They couldn't stop laughing. The “Delhi Belly” star and popular stand-up comic Vir Das comes up with jokes considered too raunchy to print. And, he can make fun of pretty much anything, including the writers at the Lit for Life fest organised by The Hindu at the Hyatt Regency during the weekend.
“I get paid,” as he noted the difference between someone such as him who writes jokes for a living and writers.
Toning down? Nay!
Does he even consider toning it down a notch when he's performing in Chennai that is perceived by most outsiders as conservative? “Actually, no. You know, Chennai is an audience that surprises you. You just have to warm them up. And, Chennai stays with me as much as any other city. I have a policy of not toning it down for anything.”

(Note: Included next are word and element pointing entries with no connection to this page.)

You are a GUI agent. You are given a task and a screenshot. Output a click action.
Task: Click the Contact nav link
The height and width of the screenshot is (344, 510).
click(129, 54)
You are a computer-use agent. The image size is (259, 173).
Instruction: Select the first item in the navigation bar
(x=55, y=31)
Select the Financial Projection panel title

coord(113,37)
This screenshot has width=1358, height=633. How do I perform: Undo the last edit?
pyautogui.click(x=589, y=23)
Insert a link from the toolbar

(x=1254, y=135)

Vir Das says he's always been about the edgy adult content in the six years he's been performing. “Seldom have I had complaints. You have to stay intelligent even if you're talking about sex or adult content — like when I talk of sex education, I say ‘my generation did not create a billion people', and say it truthfully. I like to make sure that at least 80 per cent of the audience agrees with me at any given point.”

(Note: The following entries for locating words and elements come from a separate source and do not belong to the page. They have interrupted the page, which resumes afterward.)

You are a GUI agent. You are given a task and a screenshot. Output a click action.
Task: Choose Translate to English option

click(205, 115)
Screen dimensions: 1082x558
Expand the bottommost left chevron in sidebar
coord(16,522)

How important is adult content in a stand-up routine given that it's early days for comedy shows in India? “No, I don't think it is needed. But my humour is inherently edgy and angry. So, to ask me to not to do that would be asking me to be a different comic. The only thing you have as a comic is your hook..”
Maybe the times are changing if “Delhi Belly” is any indication. “Ummm… We never really thought of it that way. That ‘Delhi Belly' will be some sort of a game-changer. We just saw it as a mad script. We never saw it as a cult or game-changing script. So, I am just in the bubble to know the impact it has had outside. But yes, it has made my audience certain times larger.”
Keeping track
Vir Das writes a new show every six to eight months. And then, there are jokes he writes on a day-to-day basis to make his shows more relevant. “I read the paper. And, I keep track if Advani is on tour, if Anna Hazare's movement is taking a right turn or a left turn, if the Metallica concert is cancelled….”

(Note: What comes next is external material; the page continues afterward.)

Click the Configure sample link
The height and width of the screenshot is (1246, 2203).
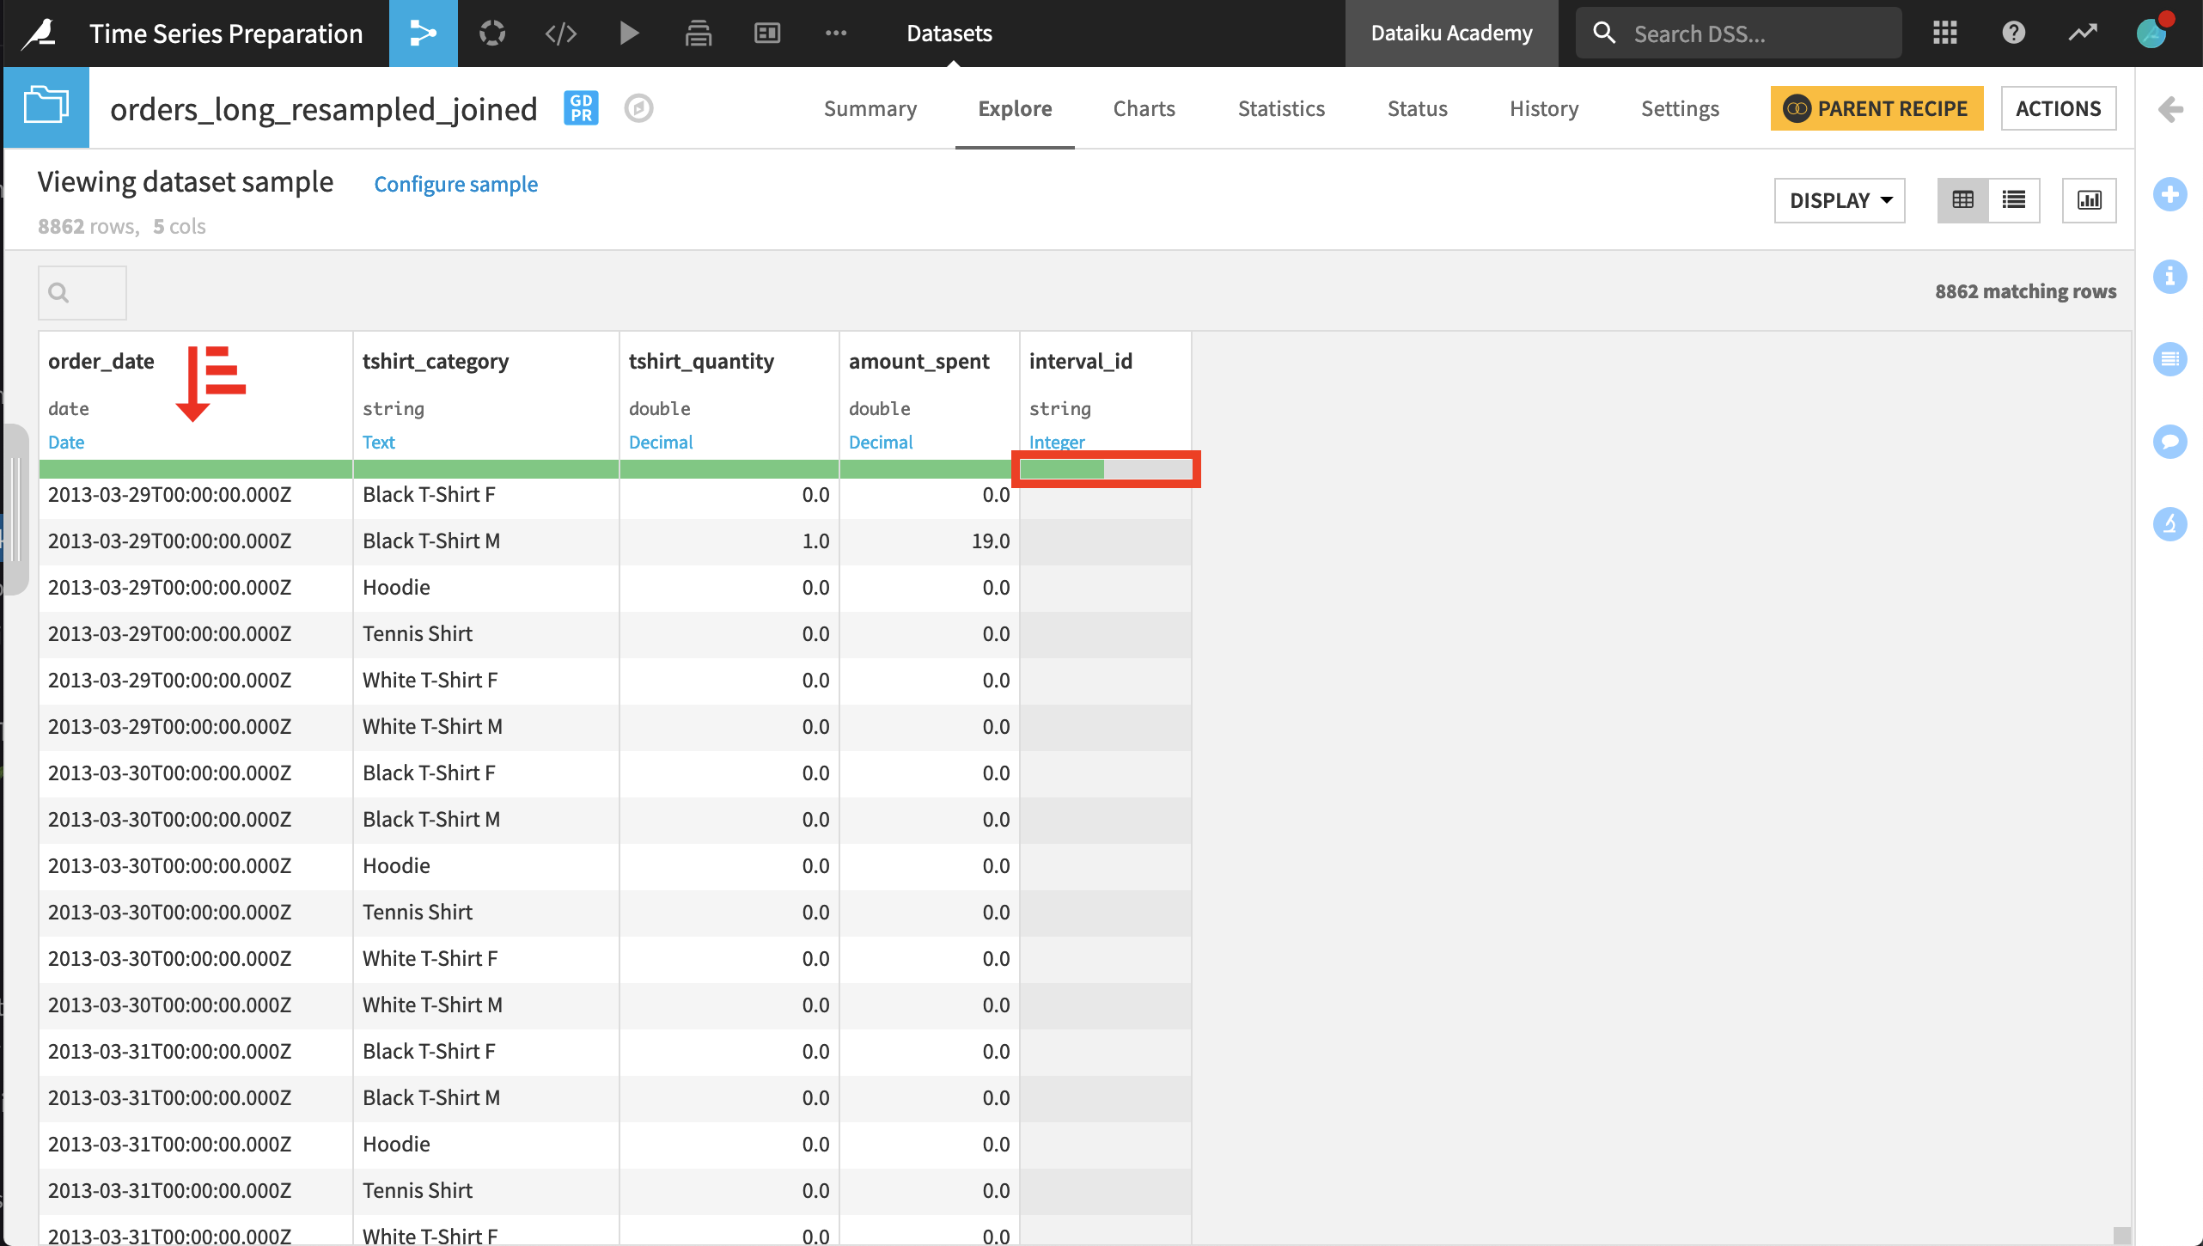pos(455,184)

How does his own family respond to his career? “I had this moment with them five years ago when I had come back and squandered all their money for an Economics degree, and then a theatre degree without telling them and got my first standing ovation from 500 people. They happened to be in the audience at that time. That, I think, was the changer. They said ‘Ok, he's serious about it. It's fine'.”
Zombie comedy
He and Kunal Khemu are shooting for Raj Nidimoru and Krish DK's “Go Goa Gone”, the zombie comedy. “It's a lovely film, mad and mental. My next release is Tanuja Chandra's ‘Raakh'. It's a serious Bhopali rural role. Post ‘Delhi Belly', I was really looking to take a left, and had decided that if I have to come back to comedy, I have do something that's really lateral and out there.”
Vir has signed four films since “Delhi Belly”. “I have a degree in theatre and drama, and spent the four years in my training doing Shakespeare and Chekhov… very little comedy whatsoever. I think it was almost rebellion towards that that drove me to stand-up. Now it's like getting back together with an ex-girlfriend. I hadn't acted in five years. When I watched ‘Rang De Basanti', that was the first time I sat back and said: ‘Ok, now movies are the kind I want to be in. Now I will actually give this a serious shot'.”